What the task requires
Rewrite the records below with every occurrence of "screenshot" changed to "image" and everything else left as it is. Omit the pictures from your answer.

Data in this exercise
☆ ☆ ☆ ☆ ☆

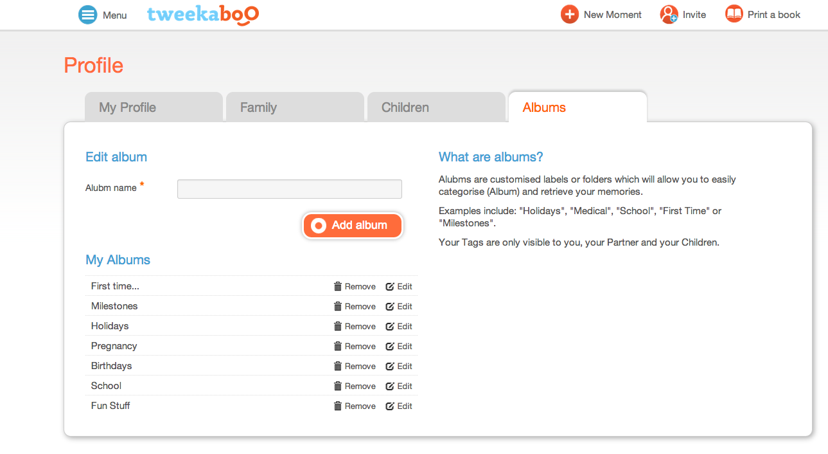828x454 pixels.
Task: Click the Print a book icon
Action: pos(734,14)
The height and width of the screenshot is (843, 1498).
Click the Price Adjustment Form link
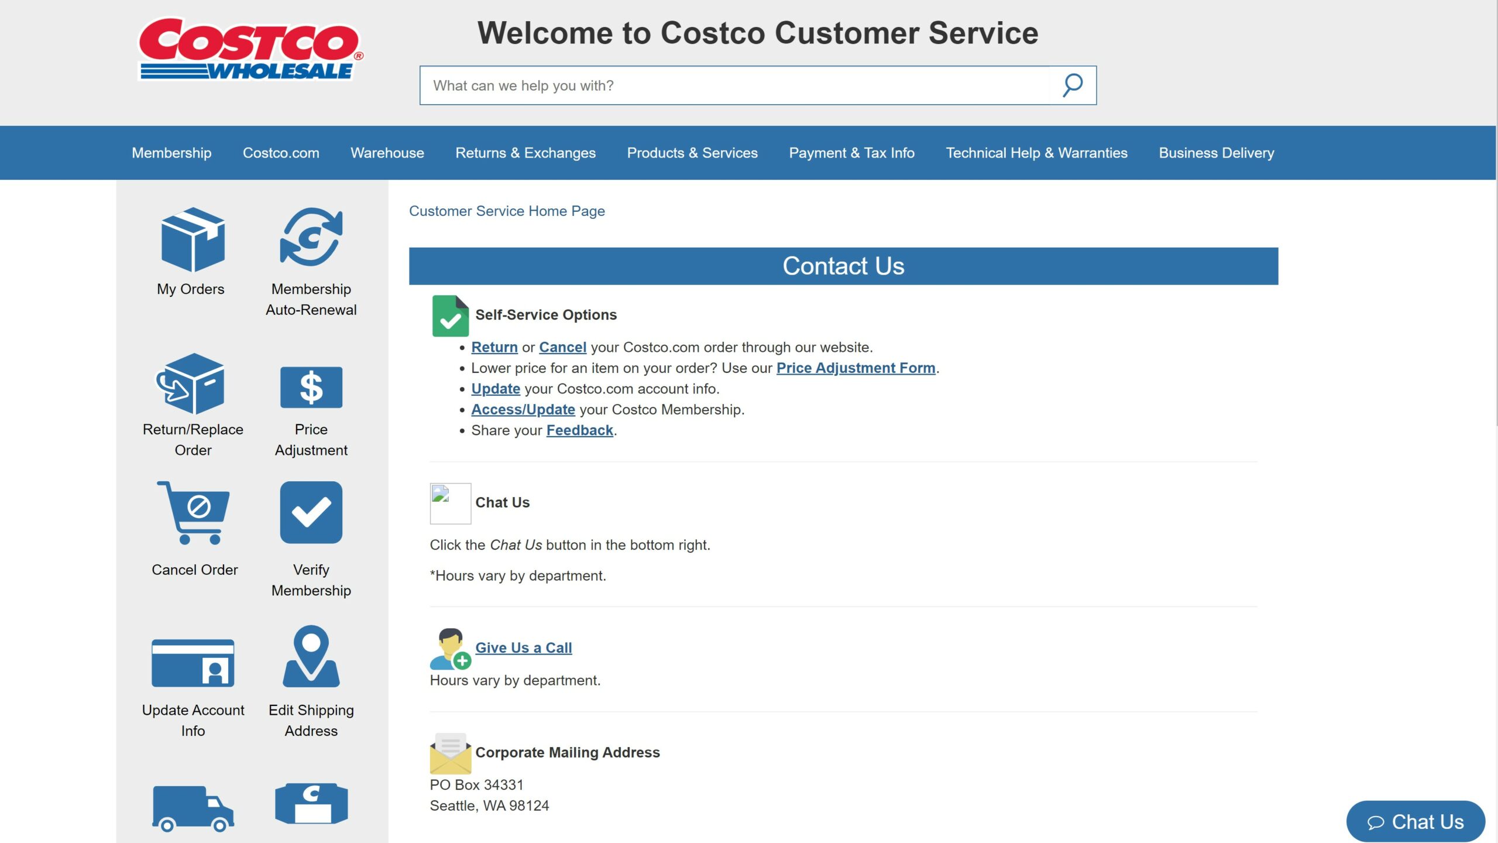pyautogui.click(x=856, y=368)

☆ ☆ ☆ ☆ ☆

Exercise solution
828x454 pixels.
Task: Click the Print a book icon
Action: pos(734,14)
The height and width of the image is (843, 1498).
Click the Price Adjustment Form link
pyautogui.click(x=856, y=368)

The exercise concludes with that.